Stephen spoke from Psalm 5:1-3 on Sunday morning. He started with some statistics about the world’s population: 6,885,814,406 apparently and every three hours another 28,500 people are added to that total, so it is, of course, already out of date! Yet despite the number of people who may be crying out to God at any one time, God hears and answers each of us.

“Listen to my words, LORD, consider my lament. Hear my cry for help, my King and my God, for to you I pray. In the morning, LORD, you hear my voice; in the morning I lay my requests before you and wait expectantly.”

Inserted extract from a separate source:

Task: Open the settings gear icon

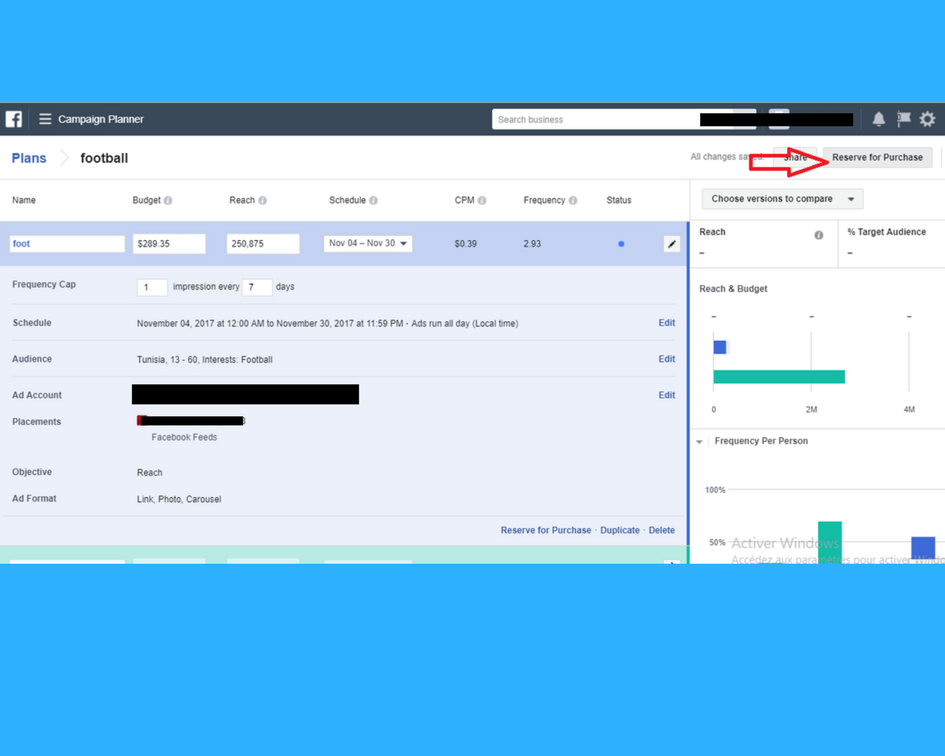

God listens to all our prayers: the sighings, the ‘moans and groans’, the prayers and petitions. He is both King and God – in a position to help us. 1 Kings 19 reminds us, though, that the answers He brings may well be in a ‘gentle whisper’. We can easily want God in a specific way or form. God is powerful, therefore Elijah may well have expected him to come in the wind or the earthquake or the fire, but sometimes God comes in ways we don’t expect.

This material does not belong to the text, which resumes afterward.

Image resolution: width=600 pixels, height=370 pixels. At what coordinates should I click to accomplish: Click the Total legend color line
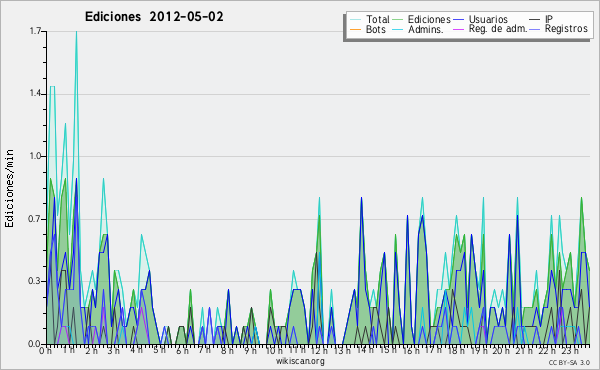click(x=355, y=20)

In the film ‘Bruce Almighty’ there is a scene with post-it notes which captures this sense of the sheer number of prayers God has to deal with! Bruce may choose to answer all of these with one click of a button, pressing ‘Yes to all’ on his computer, but we actually have the security of knowing that God listens to us as individuals and gives us individual answers. Our part is to ‘wait expectantly’, to set apart that time early in the day to be with the Lord and to listen for His still, small voice.